Task description → The records that follow must be repeated exactly, minus the images.

+++ Records shown

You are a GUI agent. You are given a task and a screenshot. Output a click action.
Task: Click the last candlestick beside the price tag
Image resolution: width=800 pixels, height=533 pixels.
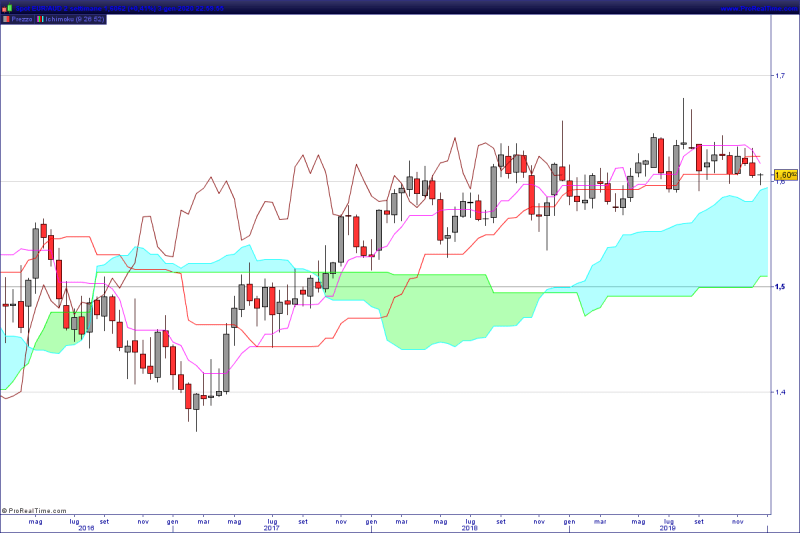pyautogui.click(x=761, y=177)
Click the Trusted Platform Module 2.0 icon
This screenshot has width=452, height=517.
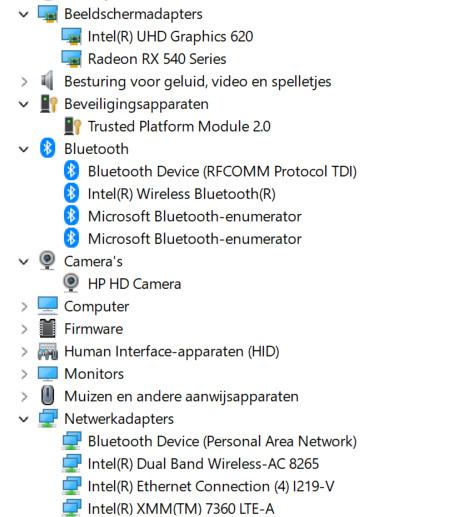[x=72, y=126]
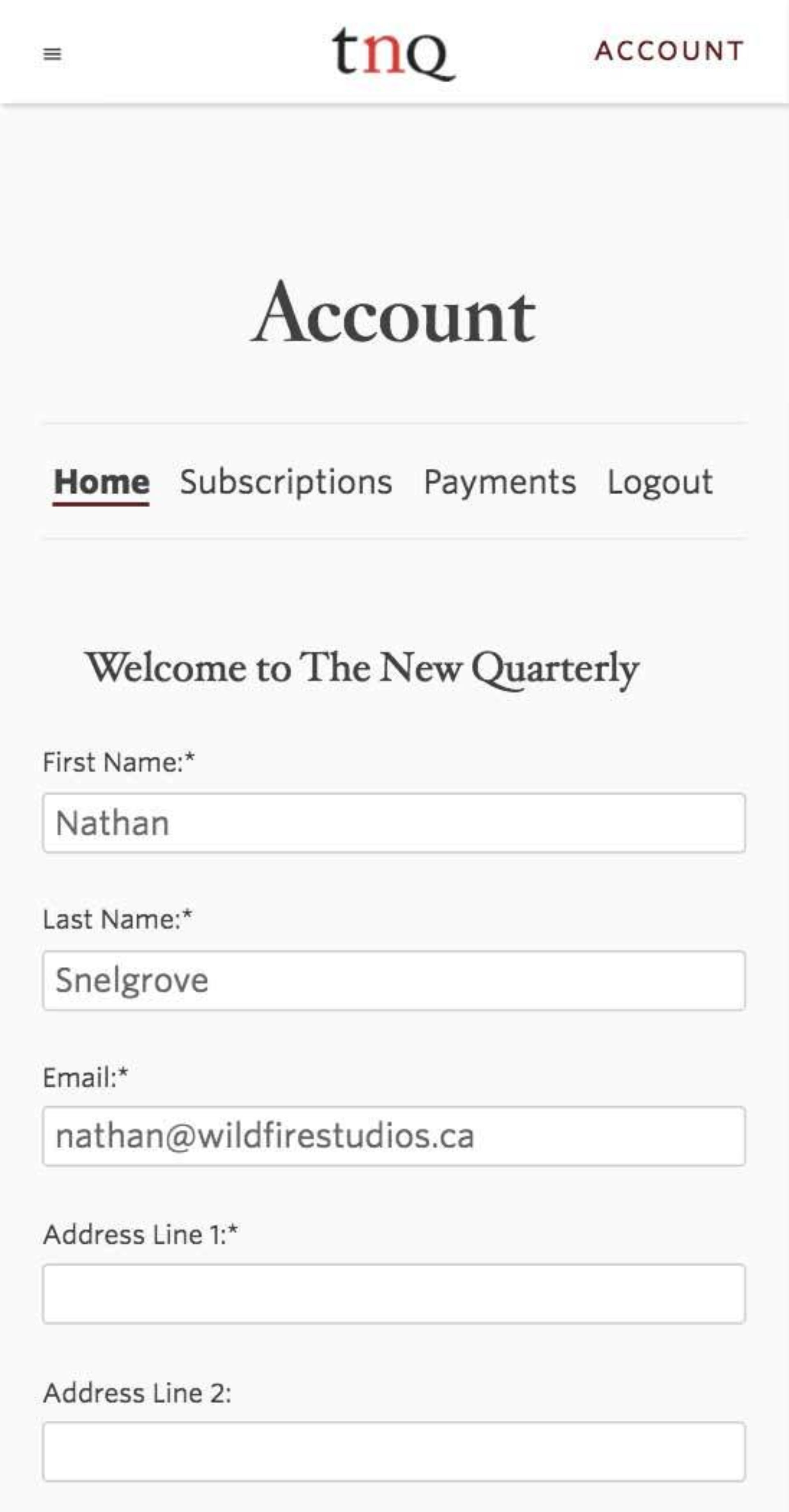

++++++

Written reply →
You are a GUI agent. You are given a task and a screenshot. Output a click action.
Task: Click the last candlestick beside the price tag
Image resolution: width=800 pixels, height=533 pixels.
pyautogui.click(x=761, y=177)
Click the Trusted Platform Module 2.0 icon
This screenshot has width=452, height=517.
[x=72, y=126]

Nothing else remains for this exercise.